◆ Available data ◆
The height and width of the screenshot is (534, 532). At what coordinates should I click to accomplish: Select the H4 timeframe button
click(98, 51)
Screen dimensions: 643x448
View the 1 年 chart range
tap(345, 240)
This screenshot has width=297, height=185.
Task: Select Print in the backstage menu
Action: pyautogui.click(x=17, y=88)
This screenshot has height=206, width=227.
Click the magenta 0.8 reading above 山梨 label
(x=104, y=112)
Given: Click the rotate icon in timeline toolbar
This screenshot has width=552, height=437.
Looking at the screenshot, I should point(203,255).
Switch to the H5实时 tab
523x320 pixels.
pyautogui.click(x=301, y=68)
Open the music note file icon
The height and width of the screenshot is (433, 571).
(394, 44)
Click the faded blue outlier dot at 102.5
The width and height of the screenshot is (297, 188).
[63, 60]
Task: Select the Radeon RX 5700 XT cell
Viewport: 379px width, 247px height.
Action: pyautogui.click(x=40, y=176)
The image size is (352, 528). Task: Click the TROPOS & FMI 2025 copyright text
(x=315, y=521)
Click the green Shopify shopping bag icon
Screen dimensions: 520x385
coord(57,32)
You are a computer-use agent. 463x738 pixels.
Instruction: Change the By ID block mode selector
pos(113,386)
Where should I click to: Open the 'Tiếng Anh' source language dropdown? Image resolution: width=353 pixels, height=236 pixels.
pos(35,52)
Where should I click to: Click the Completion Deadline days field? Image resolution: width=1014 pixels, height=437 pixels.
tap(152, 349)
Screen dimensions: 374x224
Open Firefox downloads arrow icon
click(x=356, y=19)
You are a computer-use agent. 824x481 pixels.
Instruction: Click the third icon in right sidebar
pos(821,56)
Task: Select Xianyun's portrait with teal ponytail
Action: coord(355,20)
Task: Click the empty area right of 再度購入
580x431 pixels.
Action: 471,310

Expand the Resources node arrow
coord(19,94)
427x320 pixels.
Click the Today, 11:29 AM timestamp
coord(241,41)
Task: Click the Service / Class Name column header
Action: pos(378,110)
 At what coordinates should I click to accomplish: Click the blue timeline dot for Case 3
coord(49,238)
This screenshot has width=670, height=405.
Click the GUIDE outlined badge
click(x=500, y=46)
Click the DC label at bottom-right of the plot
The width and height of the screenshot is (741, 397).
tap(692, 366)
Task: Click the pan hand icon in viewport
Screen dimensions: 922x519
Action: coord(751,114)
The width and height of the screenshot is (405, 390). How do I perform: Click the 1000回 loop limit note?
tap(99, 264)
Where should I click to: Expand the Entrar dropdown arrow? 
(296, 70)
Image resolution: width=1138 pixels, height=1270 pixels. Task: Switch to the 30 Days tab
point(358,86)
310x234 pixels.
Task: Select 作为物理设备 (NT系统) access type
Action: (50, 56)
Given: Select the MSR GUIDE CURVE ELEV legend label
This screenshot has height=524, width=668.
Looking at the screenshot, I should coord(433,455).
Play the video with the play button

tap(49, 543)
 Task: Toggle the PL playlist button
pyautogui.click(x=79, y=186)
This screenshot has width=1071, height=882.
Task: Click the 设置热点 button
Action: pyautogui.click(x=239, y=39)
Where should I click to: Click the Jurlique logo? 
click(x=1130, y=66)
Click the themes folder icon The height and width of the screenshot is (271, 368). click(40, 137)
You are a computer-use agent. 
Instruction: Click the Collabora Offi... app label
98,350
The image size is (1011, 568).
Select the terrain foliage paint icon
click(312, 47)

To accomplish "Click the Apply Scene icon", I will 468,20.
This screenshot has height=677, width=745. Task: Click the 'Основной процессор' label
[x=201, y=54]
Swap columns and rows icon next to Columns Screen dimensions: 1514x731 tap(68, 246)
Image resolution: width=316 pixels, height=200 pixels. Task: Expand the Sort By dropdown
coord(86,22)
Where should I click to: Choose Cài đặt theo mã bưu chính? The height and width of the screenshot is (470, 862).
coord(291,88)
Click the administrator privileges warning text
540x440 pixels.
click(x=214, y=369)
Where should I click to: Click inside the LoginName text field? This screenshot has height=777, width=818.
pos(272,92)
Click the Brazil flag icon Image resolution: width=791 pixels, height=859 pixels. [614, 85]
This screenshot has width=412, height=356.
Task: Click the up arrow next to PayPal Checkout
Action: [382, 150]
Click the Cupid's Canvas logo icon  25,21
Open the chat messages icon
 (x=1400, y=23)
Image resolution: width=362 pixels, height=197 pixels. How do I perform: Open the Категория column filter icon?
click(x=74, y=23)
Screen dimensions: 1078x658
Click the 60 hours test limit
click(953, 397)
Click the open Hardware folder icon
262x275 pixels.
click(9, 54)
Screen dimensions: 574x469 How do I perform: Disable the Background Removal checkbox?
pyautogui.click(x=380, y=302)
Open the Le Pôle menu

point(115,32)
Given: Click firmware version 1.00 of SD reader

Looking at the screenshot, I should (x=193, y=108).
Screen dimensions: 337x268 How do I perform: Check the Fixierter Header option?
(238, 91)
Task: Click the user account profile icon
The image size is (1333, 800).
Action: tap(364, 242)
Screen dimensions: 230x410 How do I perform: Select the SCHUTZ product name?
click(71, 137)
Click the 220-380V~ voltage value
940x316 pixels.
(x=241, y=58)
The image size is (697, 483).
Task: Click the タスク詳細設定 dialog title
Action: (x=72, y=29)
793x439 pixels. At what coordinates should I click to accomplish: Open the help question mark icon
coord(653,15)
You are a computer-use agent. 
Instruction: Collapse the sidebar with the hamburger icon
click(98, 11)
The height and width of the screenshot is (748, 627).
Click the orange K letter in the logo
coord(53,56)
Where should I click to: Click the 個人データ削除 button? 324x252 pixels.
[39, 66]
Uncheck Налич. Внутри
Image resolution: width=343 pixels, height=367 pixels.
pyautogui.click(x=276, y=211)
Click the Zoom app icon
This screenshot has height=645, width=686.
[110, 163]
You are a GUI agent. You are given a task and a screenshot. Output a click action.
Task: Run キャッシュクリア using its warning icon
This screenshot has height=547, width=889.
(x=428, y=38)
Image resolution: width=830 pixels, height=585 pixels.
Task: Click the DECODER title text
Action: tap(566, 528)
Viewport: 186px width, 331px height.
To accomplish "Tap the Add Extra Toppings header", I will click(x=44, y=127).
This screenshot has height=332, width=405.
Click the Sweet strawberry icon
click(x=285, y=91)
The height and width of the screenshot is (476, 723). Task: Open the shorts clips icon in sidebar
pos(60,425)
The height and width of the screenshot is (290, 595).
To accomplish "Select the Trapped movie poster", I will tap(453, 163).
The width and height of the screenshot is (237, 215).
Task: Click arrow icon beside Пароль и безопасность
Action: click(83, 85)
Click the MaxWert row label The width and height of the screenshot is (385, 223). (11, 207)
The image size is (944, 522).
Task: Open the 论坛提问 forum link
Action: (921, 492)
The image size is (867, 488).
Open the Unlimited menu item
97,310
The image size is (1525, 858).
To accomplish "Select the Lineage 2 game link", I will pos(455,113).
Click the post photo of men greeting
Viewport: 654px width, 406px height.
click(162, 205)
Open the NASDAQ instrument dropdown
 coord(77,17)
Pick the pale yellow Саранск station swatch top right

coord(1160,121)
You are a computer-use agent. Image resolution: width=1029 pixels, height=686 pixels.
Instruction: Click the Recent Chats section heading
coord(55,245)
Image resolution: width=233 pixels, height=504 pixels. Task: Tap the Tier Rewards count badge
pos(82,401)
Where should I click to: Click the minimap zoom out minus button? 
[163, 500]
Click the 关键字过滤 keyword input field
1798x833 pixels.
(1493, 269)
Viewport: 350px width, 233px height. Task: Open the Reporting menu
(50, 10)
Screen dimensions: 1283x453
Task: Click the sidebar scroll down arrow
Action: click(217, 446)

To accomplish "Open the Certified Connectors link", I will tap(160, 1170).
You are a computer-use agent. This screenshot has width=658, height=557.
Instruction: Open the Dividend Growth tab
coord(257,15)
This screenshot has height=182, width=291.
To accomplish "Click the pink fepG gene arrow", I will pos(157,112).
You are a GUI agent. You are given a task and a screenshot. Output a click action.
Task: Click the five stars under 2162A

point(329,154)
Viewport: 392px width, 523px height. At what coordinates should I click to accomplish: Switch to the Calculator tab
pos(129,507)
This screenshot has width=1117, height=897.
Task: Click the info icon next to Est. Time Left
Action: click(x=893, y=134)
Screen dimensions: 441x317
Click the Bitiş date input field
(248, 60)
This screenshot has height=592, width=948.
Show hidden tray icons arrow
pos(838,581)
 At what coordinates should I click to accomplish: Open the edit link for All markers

◆ Work instruction ◆
Every line above from the line with "Task: Run キャッシュクリア using its warning icon" to the line with "Viewport: 186px width, 331px height." is wanted, ends included; write them out exactly and add no other line.

◆ Answer box ◆
Task: Run キャッシュクリア using its warning icon
This screenshot has height=547, width=889.
(x=428, y=38)
Image resolution: width=830 pixels, height=585 pixels.
Task: Click the DECODER title text
Action: tap(566, 528)
Viewport: 186px width, 331px height.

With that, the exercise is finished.